# WHAT TO WORK ON:
Take every line from the entries below that includes the word "agent" and copy it.

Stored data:
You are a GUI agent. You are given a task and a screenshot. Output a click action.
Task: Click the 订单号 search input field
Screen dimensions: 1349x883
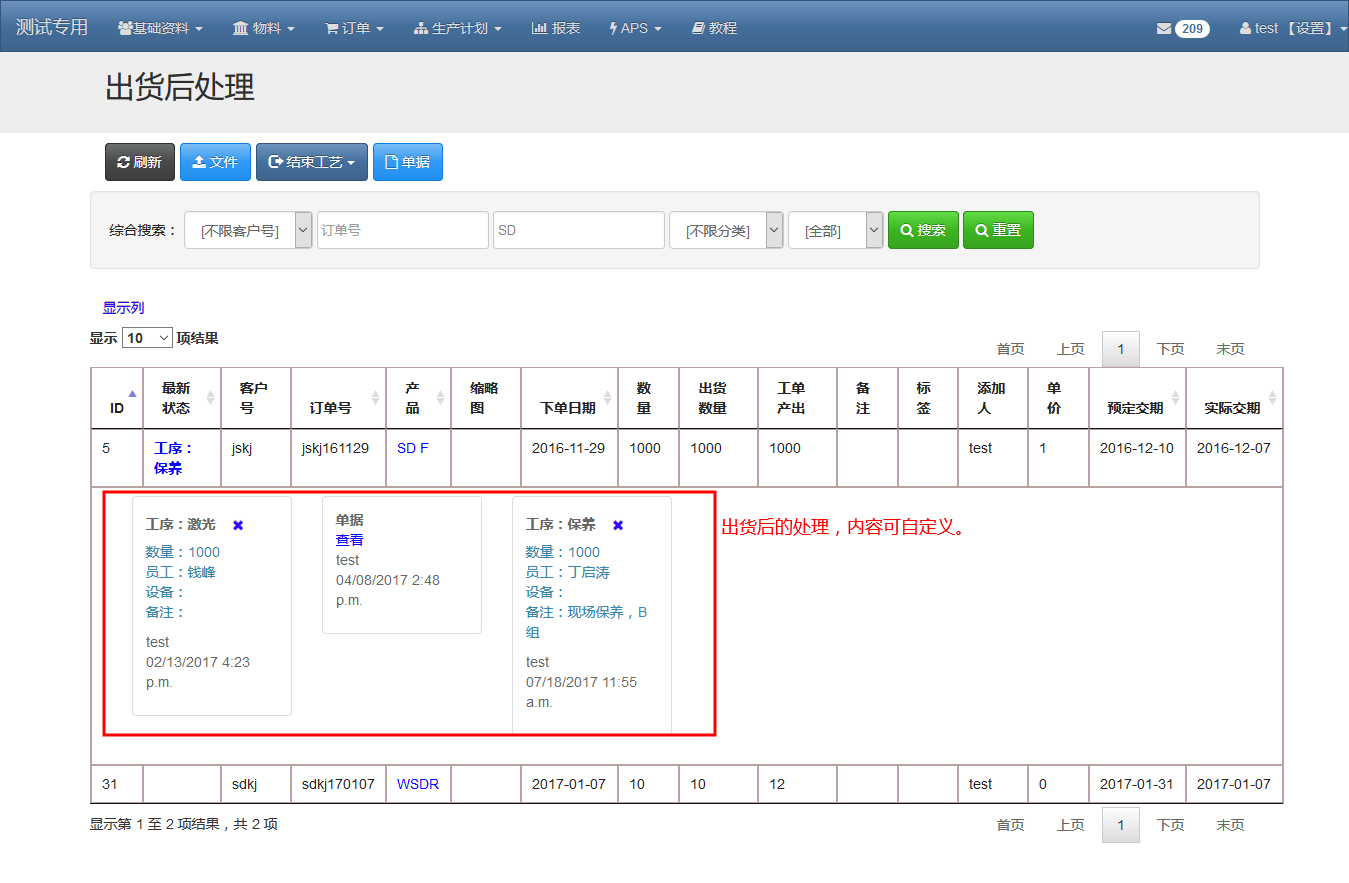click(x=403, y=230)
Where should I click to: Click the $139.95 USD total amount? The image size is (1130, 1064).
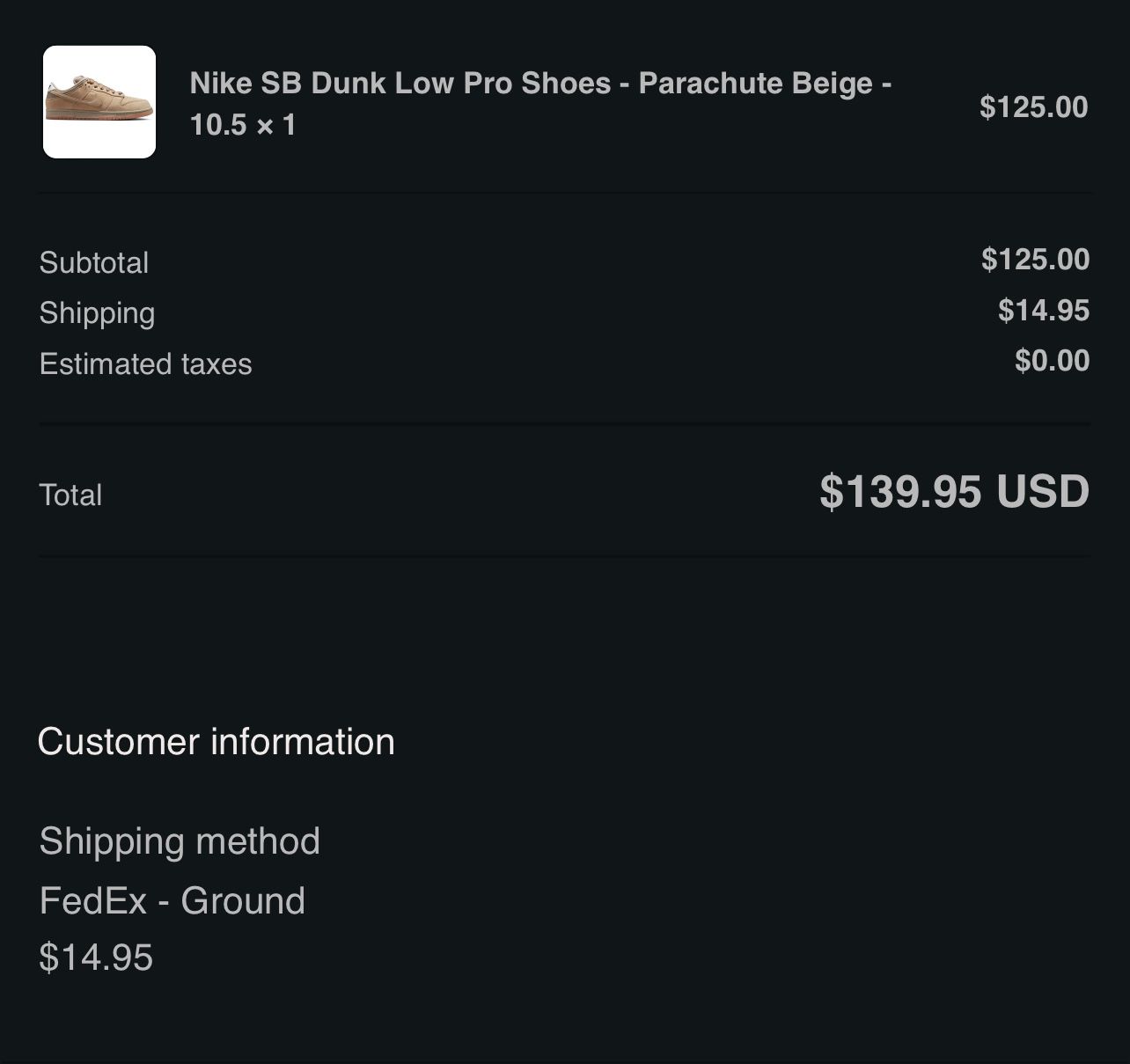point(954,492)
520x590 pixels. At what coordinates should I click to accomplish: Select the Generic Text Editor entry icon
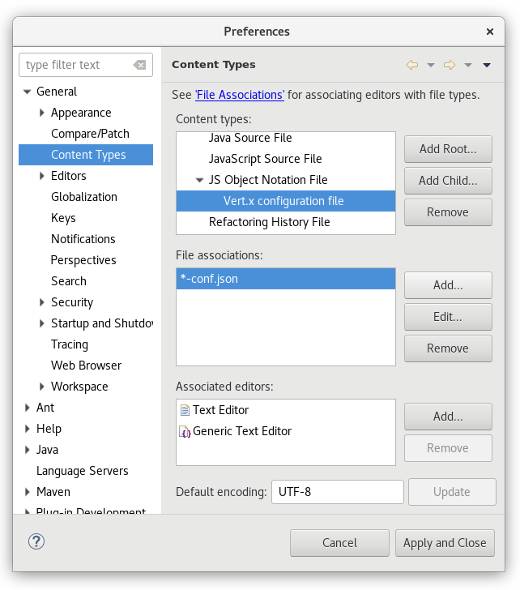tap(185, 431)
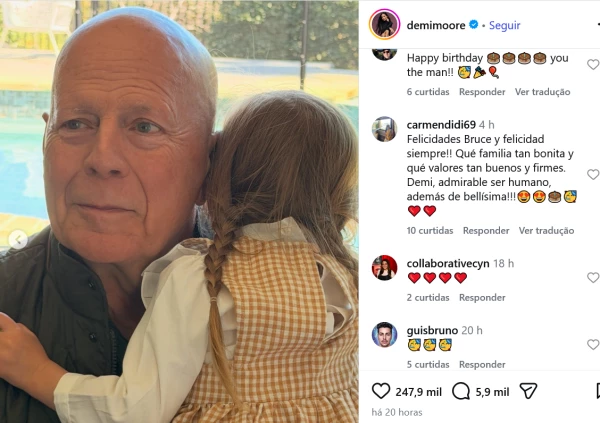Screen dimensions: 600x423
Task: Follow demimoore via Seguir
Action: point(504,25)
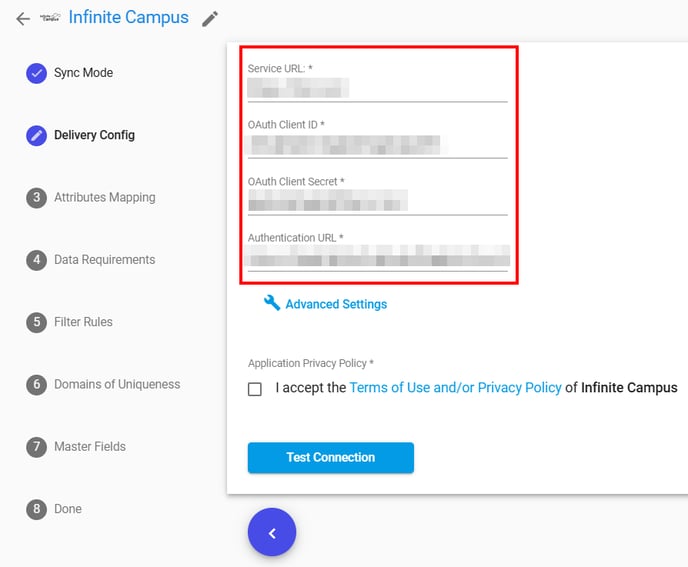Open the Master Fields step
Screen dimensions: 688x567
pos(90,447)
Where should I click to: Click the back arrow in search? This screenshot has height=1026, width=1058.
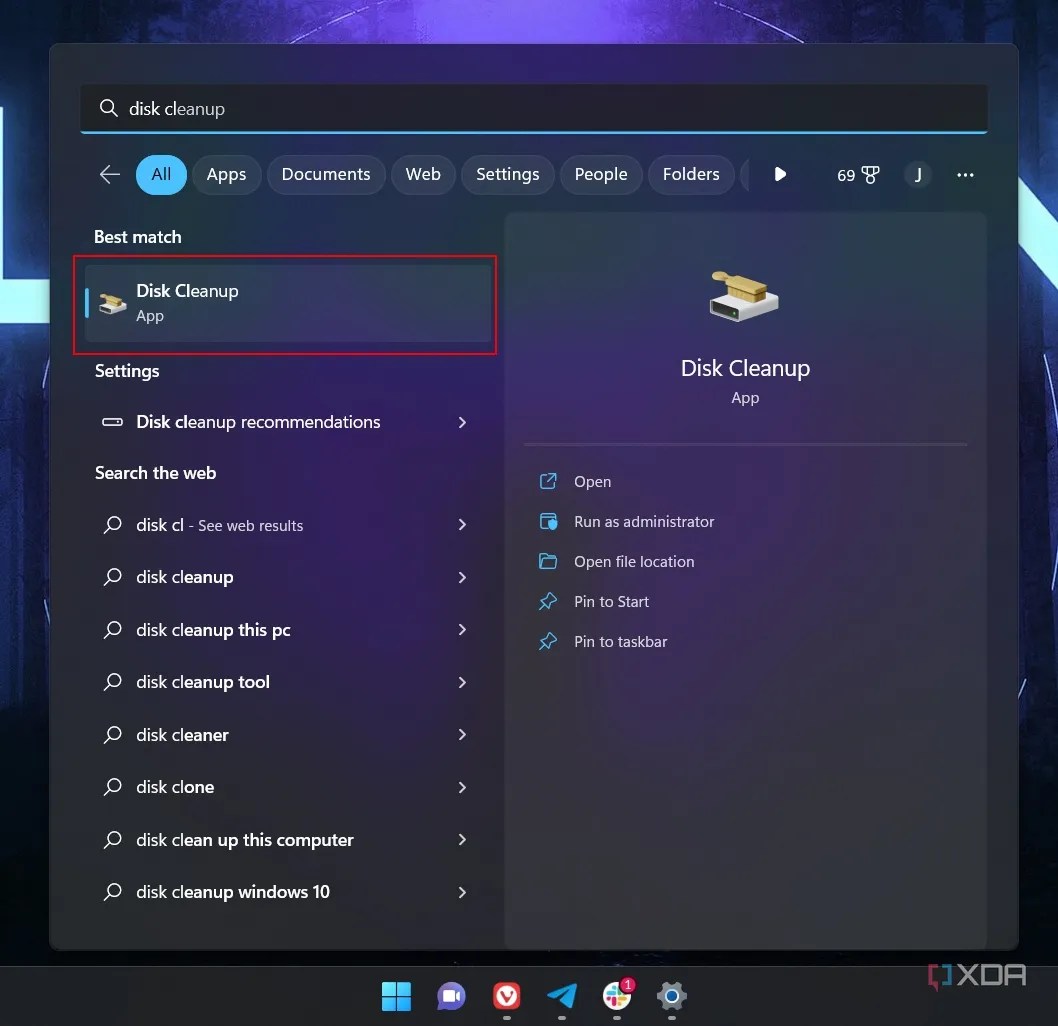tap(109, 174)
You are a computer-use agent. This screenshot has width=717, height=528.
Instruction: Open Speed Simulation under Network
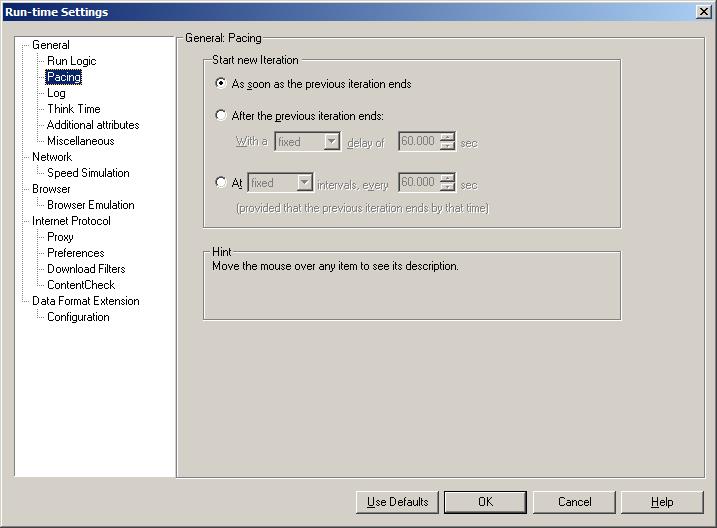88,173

# RESULT OF THIS TASK:
You are a GUI agent. You are given a task and a screenshot. Output a click action.
You are a computer-use agent. This screenshot has width=717, height=528.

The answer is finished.